#### Texto de estudo
╔══
Pyne constata que os incêndios estão aparentemente em toda parte, e em todos os lugares e cada vez mais ferozes. Eles estão queimando do Ártico à Amazônia, de Nova Gales do Sul à Costa Oeste dos EUA. São visíveis, e sua fumaça projeta sua presença na forma de imensas mortalhas bem afastadas das chamas. Mas igualmente significativos são os incêndios que não estão acontecendo. A Terra é um planeta de fogo, o único que conhecemos. Teve incêndios desde que as plantas nasceram na terra. Remover o fogo de paisagens que co-evoluíram ou coexistiram com ele pode ser tão desastroso quanto colocar fogo em paisagens que não têm história disso. Os incêndios que não vemos – os incêndios que deveriam estar lá e não estão – são um índice de perda ecológica, como a imposição de uma seca em uma paisagem normalmente exuberante.
Ele argumenta que temos muitos incêndios ruins – incêndios que matam pessoas, queimam cidades e destroem paisagens valiosas. Mas também temos alguns poucos bons – incêndios que aumentam a integridade ecológica e mantêm os incêndios dentro de suas faixas históricas. Ao mesmo tempo, com a queima incessante de combustíveis fósseis, temos muita combustão no planeta em geral. A questão é: como a presença do fogo na Terra se tornou tão perturbadora?
Ainda segundo Pyne, o contraste crítico reside em uma dialética mais profunda do que as paisagens queimadas e não queimadas. É uma dialética entre queimar biomassa viva e queimar biomassa fóssil. Estamos retirando coisas do passado geológico, queimando-as no presente com todos os tipos de consequências pouco compreendidas e passando o efluente para o futuro geológico. Habitamos paisagens vivas. Mas temos alimentado cada vez mais esse mundo queimando paisagens líticas, ou seja, biomassa que já existiu, agora fossilizada em formas como carvão e petróleo. Esse choque de reinos de combustão está ondulando não apenas através dos regimes de fogo da Terra, mas seu ar, sua água e sua vida vegetal e animal. Incêndios em paisagens vivas vêm com controles e equilíbrios ecológicos.
╚══
#### Instruções de trabalho
A – Segundo o texto de estudo, em que dialética Pyne situa o contraste crítico?
B – Converta em lista o parágrafo do texto de estudo que começa com "Ele argumenta que temos muitos incêndios ruins", mantendo seus fatos principais.
C – Reproduza o trecho do texto de estudo entre "Ainda segundo Pyne, o" e "e equilíbrios ecológicos.", inclusive, renomeando "biomassa" como "matéria orgânica".
Responda com base apenas no texto de estudo.

#### Material fornecido
╔══
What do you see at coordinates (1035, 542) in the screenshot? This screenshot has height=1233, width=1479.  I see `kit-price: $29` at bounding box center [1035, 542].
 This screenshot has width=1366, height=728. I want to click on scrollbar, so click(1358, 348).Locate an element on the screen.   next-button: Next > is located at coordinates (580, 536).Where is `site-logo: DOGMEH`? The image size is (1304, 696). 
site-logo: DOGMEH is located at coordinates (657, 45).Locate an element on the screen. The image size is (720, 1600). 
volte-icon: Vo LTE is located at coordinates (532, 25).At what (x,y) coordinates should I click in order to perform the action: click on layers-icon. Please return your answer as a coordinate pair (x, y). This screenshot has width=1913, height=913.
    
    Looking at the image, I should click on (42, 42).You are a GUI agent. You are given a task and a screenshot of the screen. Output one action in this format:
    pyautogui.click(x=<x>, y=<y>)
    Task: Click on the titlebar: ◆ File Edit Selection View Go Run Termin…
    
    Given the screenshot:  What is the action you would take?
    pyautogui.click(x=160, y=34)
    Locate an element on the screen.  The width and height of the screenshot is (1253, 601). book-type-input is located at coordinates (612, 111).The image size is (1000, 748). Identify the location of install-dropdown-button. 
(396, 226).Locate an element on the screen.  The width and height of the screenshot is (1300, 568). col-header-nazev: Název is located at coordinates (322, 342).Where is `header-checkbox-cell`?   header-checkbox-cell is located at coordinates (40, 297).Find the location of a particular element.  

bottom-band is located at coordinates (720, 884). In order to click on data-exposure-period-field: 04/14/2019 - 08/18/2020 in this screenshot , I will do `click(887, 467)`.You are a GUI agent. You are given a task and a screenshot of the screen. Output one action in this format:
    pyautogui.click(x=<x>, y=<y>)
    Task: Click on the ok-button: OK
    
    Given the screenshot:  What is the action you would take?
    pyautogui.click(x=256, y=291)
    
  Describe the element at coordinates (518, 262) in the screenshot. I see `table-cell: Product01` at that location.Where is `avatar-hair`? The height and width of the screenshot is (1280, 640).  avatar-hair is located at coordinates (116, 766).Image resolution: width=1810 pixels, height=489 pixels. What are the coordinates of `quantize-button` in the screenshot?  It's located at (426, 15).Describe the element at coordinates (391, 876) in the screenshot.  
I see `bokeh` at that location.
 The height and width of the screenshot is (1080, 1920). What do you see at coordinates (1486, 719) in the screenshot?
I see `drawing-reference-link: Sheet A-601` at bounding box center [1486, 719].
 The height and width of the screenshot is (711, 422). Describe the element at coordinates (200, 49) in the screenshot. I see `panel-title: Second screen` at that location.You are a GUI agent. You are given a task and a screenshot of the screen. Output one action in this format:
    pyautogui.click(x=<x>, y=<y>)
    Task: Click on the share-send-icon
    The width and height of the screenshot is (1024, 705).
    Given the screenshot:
╚══
#### Respostas
A – Na dialética entre queimar biomassa viva e queimar biomassa fóssil.

B –
- Há muitos incêndios ruins, que matam pessoas, queimam cidades e destroem paisagens valiosas.
- Há poucos incêndios bons, que aumentam a integridade ecológica e mantêm os incêndios dentro de suas faixas históricas.
- A queima incessante de combustíveis fósseis causa combustão em excesso no planeta em geral.
- Fica a questão de como a presença do fogo na Terra se tornou tão perturbadora.

C –
Ainda segundo Pyne, o contraste crítico reside em uma dialética mais profunda do que as paisagens queimadas e não queimadas. É uma dialética entre queimar matéria orgânica viva e queimar matéria orgânica fóssil. Estamos retirando coisas do passado geológico, queimando-as no presente com todos os tipos de consequências pouco compreendidas e passando o efluente para o futuro geológico. Habitamos paisagens vivas. Mas temos alimentado cada vez mais esse mundo queimando paisagens líticas, ou seja, matéria orgânica que já existiu, agora fossilizada em formas como carvão e petróleo. Esse choque de reinos de combustão está ondulando não apenas através dos regimes de fogo da Terra, mas seu ar, sua água e sua vida vegetal e animal. Incêndios em paisagens vivas vêm com controles e equilíbrios ecológicos.